Of the defendant’s fifty-four requests for rulings the greater part related to decisions, upon questions of fact, by the judge who tried the case without a jury. Most of the exceptions relate to matters of fact, and to the construction that should have been put upon certain evidence by the judge, or the construction that is presumed to have been put upon it by the judge or the auditor.

The action is to recover the value of goods alleged to have been sold in fraud of creditors. Upon the plaintiff’s theory, *184four persons were connected with the fraud, — the two insolvent debtors, the present defendant’s intestate, who will hereinafter be called the defendant, and one Oliver, who acted as a broker or agent at different times for some of the parties. The argument of the defendant is founded very largely upon the testimony of three of these witnesses, who, upon the plaintiff’s theory, entered into a conspiracy to defraud the creditors of the insolvents Davis and Hathaway, who were copartners under the name of Henry A. Davis and Company. Of course, if the testimony of these witnesses were taken as true, there could be no recovery. As to many of the facts, these witnesses had much more knowledge than any one else, and their testimony as to such facts is more full and definite than that of any other witness. But the whole case of the plaintiff proceeds upon the theory that these witnesses are untrustworthy, that much of their testimony as to the matters directly bearing upon the question of fraud is false, and that circumstantial evidence, taken in connection with numerous established facts, well warranted a finding in favor of the plaintiff. The judge’s findings of fact are in part as follows:

“ The plaintiff is the assignee in insolvency of the joint and separate estates of Henry A. Davis and Company, of Henry A. Davis and of Henry C. Hathaway. The assignee was appointed upon an involuntary petition. The original petition was filed April 25,1896, against Henry A. Davis doing business under the name of Henry A. Davis and Company. On May 15, 1896, an amendment was allowed alleging that Henry C. Hathaway was a copartner in the business carried on in the name of Henry A. Davis and Company. On June 16, 1896, it was adjudged by the Court of Insolvency in Suffolk County that said Davis and said Hathaway composed said firm. The date of the first publication of notice in the case against both insolvent debtors, was June 17,1896.

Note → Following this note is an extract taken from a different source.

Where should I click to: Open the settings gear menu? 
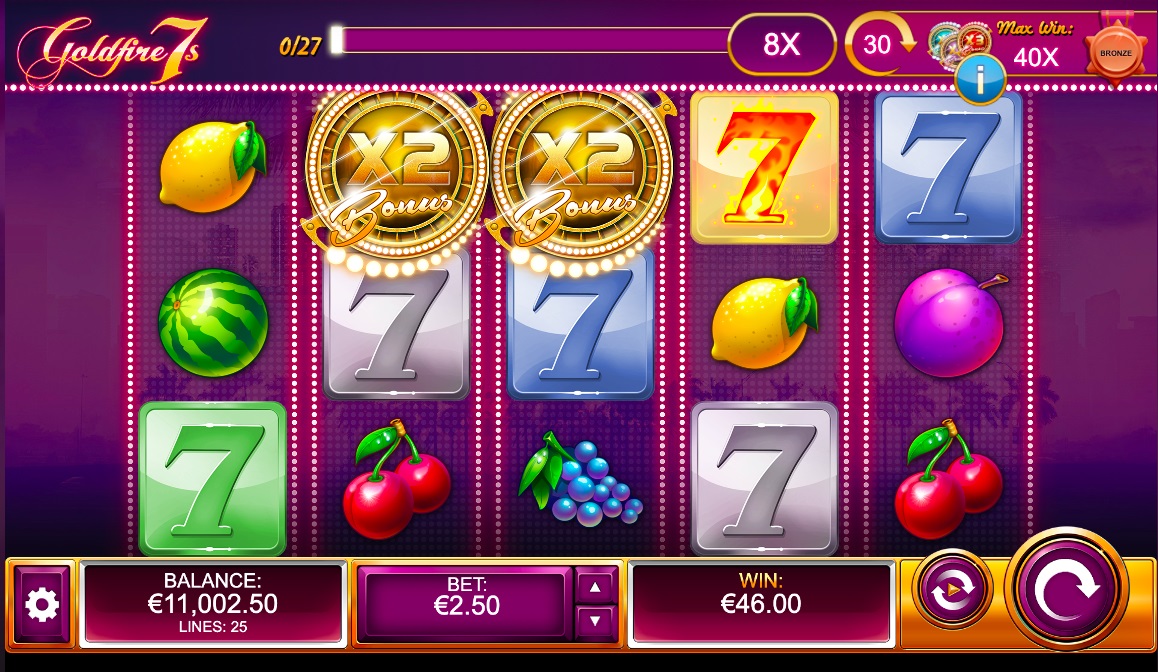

“ The said Henry C. Hathaway was, during the year 1896 and for a long time previously to that year had been a resident of Hew Bedford in the County of Bristol. He made an assignment for the benefit of his creditors on April 7, 1896. Fifteen days later an involuntary petition in insolvency was filed against him in Bristol County. The first publication of notice on said peti*185tian was made April 23, 1896, and one Charles F. Worthen was appointed assignee in said ease on July 3, 1896. The assignee’s account in the Bristol County case was filed October 8, 1897. An order of distribution was issued there on October 12, 1897, and this order of distribution was returned November 13, 1897. The assignee of the individual estate of Henry C. Hathaway in Bristol County made no claim to any of the assets involved in these cases. This action had been pending in the Superior Court in Suffolk County for three months before said assignee’s account was filed as aforesaid.

“ The court finds that Davis and Hathaway were copartners as early as October, 1895, and that they continued to be copartners until insolvency proceedings were instituted. Their joint business was principally, if not solely, buying and selling cigars. One Lindsey N. Oliver, a cigar broker with a place of business in Boston, was the joint agent of Davis and Hathaway in disposing of cigars bought by them. Davis had been practically insolvent since 1893. He did not testify in this case and both Hathaway and Oliver testified that he was out of the State and his residence was unknown to them.

“ Hathaway’s rating in the mercantile agencies, in the latter part of 1895 and the first part of 1896, was one upon which he could readily get credit among the cigar dealers of the country. Hathaway was in Boston, during the six months before the insolvency proceedings were begun, about two days a week. He testified that he made his headquarters at the Hotel Reynolds and transacted some business there, that his books were kept at Oliver’s office, and that Oliver kept the key to a store room rented in Hathaway’s name.

“ In the fall of 1895, these three men, Davis, Hathaway and Oliver, entered into a conspiracy by which Davis and Hathaway were to buy on credit large quantities of cigars from different dealers, more particularly from dealers in the State of Pennsylvania. Said purchases were to be made upon the credit which would be given to Hathaway’s name, because of his rating in the mercantile agencies, and this credit was to be obtained in part by the use of notes with Hathaway’s name upon them, and in part by orders to be given for goods by Hathaway personally. All of the cigars so obtained were to be disposed of by Oliver in *186such a manner as to prevent them and their proceeds from being attached by creditors of Davis and Hathaway and from coming into the possession of any assignee in insolvency of said Davis and Hathaway. It was further contemplated by the said parties that this course of dealing would result in insolvency proceedings by or against said Davis and Hathaway.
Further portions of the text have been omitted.